Newton method also, starting with Taylor series to linear or quadratic terms.
Or, you can make a general table of the left hand side vs x, and, to get your initial guess for i , interpolate in the table.

 

[pbuk]

It converges quickly and surely so the initial guess doesn't really matter: $\dfrac{nA-P}{nP} = \dfrac{A}{P} -\dfrac{1}{n}$ is where I'd start.

 

[Chestermiller]

It converges quickly and surely so the initial guess doesn't really matter: $\dfrac{nA-P}{nP} = \dfrac{A}{P} -\dfrac{1}{n}$ is where I'd start.

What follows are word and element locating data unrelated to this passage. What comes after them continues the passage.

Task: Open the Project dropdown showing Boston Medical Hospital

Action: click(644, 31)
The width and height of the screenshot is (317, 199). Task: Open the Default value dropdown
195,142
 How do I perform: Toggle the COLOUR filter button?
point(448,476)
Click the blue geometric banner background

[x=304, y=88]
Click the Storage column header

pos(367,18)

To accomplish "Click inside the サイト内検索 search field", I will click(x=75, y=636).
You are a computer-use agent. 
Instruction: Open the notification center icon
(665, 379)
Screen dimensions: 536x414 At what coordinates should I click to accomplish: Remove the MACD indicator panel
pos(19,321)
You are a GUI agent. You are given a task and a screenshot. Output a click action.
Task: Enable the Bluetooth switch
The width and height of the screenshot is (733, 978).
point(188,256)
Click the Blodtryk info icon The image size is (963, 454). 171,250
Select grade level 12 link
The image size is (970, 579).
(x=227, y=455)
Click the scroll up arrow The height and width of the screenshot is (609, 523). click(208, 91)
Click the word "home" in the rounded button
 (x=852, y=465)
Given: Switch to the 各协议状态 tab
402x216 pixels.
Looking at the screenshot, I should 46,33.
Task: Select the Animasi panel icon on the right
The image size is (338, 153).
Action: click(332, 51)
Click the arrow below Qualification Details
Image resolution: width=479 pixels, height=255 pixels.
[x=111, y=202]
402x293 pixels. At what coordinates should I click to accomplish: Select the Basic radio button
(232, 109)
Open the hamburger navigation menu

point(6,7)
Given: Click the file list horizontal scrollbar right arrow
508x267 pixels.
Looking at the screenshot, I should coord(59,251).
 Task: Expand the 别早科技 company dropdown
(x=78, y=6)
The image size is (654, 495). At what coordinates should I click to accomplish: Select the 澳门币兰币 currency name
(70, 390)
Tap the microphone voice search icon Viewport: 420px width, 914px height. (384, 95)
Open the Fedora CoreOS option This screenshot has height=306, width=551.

Where is i in your equation?

 

[Chestermiller]

The linearized solution for continuous compounding is $$x=ni=2\left(1-\frac{P}{nA}\right)$$

 

[pbuk]

Where is i in your equation?

Edit: That's not an equation, that's an expression stated two different ways.
Made a hash of that didn't I? Hang on a bit...

 

[Chestermiller]

From Eqn. 1, $$\frac{P}{nA}=\frac{1-(1+i)^{-n}}{ni}$$To linear terms in i, this gives $$i=\frac{2}{n+1}\left(1-\frac{P}{nA}\right)$$

 

[pbuk]

Edit: That's not an equation, that's an expression stated two different ways.
Made a hash of that didn't I? Hang on a bit...

Not too much of a hash, missed out a factor of 2.

$$ i \approx \frac{2(nA-P)}{nP} = 2 \left( \frac{A}{P} -\dfrac{1}{n} \right) $$

 

[pbuk]

From Eqn. 1, $$\frac{P}{nA}=\frac{1-(1+i)^{-n}}{ni}$$To linear terms in i, this gives $$i=\frac{2}{n+1}\left(1-\frac{P}{nA}\right)$$

Yes that is mathematically more sound than my approximaiton (once I remembered the factor of 2!) however for large $n$ e.g. $n = 300$ (i.e. a 25 year loan) my approximation is closer. I think I prefer yours though.

 

[h1a8]

Thanks!
Using f(x) = (1+x)^n*(P*x/A-1) +1
I worked out that f(x) is both increasing and concave up when x > (An - P)/[P*(n+1)]
and that f{(An - P)/[P*(n+1)] } < 0 and f(A/P) = 1 > 0.
So f(x) = 0 implies that A/P < x < (An - P)/[P*(n+1)] .
Therefore, x is approximately the average of the two endpoints or 1/2 * {A/P + (An - P)/[P*(n+1)] } and is guaranteed to converge with Newton's Method.

I know this expression is not as simple looking as the linear ones you two gave, but it works well in my program after 10 iterations (for even the craziest of numbers). I had a few issues with the other two approximations in some cases but that could have been the programming and not the theory.